The CBC mode encryption process plays a critical role in fernet’s ability to encrypt larger amounts of data. CBC encryption by WhiteTimberwolf.
The plaintext is added to the initialization vector through an XOR operation, which is a logical operation that basically performs a special kind of addition at the binary level. These operations are a little too complicated to explain right here, but this Introduction to Boolean Algebra link should give you the background to be able to understand how XOR addition works.
The result of the XOR operation is then run through the many steps of the AES block cipher, alongside the key. This produces a block of ciphertext, which is then XORed with the next block of the plaintext that needs to be encrypted. This means that in the second block, as well as all subsequent blocks, the output from the previous block acts in much the same way as the initialization vector did for the first block.
CBC mode decryption follows a similar, yet somewhat reversed process. The first block of ciphertext is run through the decryption cipher alongside the key. The same initialization vector is XORed with the result, revealing the first block of plaintext. The second and all subsequent blocks follow a similar decryption process, except the previous block’s ciphertext takes the place of the initialization vector.
The CBC mode decryption process plays a critical role in fernet’s ability to encrypt larger amounts of data. CBC decryption by WhiteTimberwolf.
The weaknesses of CBC mode
CBC is an old mode of operation, and it’s not without its downsides. For one, CBC is relatively slow, because it’s a sequential algorithm. The output of the previous block is required before you can begin computing the next block, which means that you cannot encrypt multiple blocks in parallel. Ultimately, this makes it slower than some of the rival modes of operation that allow for parallelization.
CBC can also be vulnerable to a range of attacks if it isn’t deployed correctly, such as padding oracle attacks. This is why it’s important for AES-CBC to be implemented alongside appropriate padding schemes, the right initialization vectors, and secure authentication mechanisms.

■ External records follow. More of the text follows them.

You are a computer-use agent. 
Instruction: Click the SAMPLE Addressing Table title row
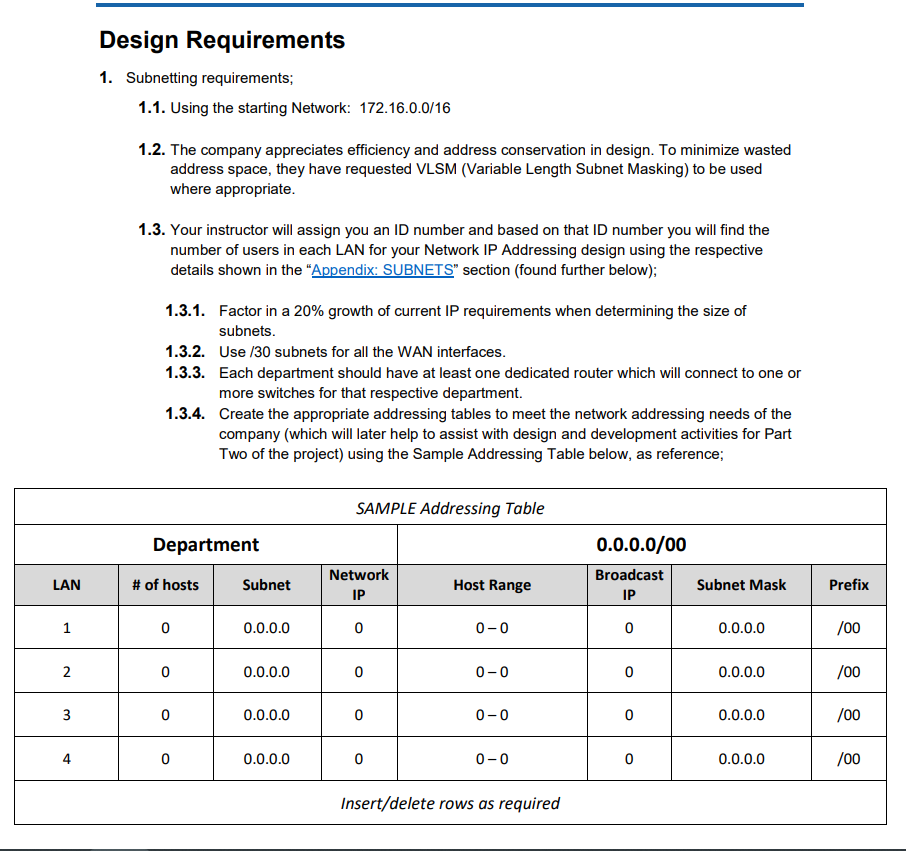[450, 508]
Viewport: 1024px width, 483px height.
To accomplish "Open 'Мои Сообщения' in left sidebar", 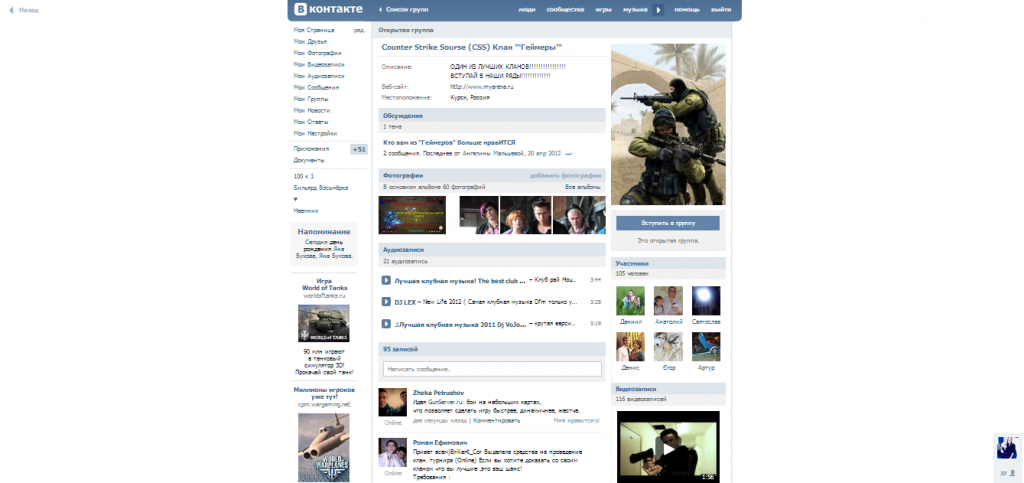I will click(x=316, y=87).
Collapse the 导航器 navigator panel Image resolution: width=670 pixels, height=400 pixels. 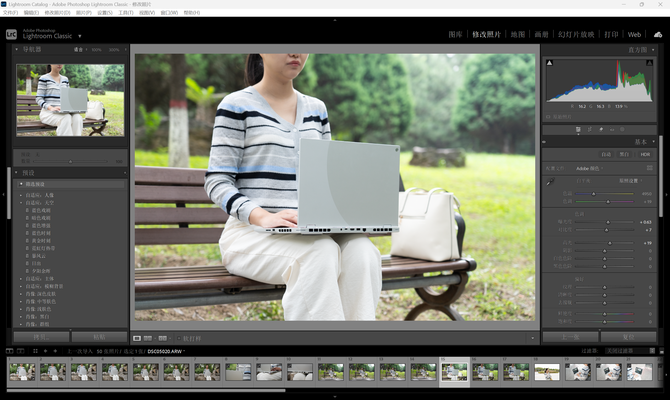(x=18, y=48)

Another issue is that AES-CBC lacks in-built authentication. This means that if you want to be able to tell whether data has been meddled with, it needs to be implemented alongside additional authentication mechanisms. Fernet solves this problem by using an HMAC, which we will describe later.
What is padding?
The AES block cipher processes data in 128-bit blocks. But what happens if we have 50 bits of data, 135 bits of data, or 587 bits of data?
We fill up the extra space with padding.
At its core, padding involves adding extra data to ensure that the input is the right size so that an algorithm like AES can process it. In the case of 50 bits of data, we would need to pad it with an extra 78 bits of data to bring it up to one full 128-bit block. With 135 bits of data, we would have 7 bits left over from the first 128-bit block, meaning that we would need an extra 121 bits to pad out our second block.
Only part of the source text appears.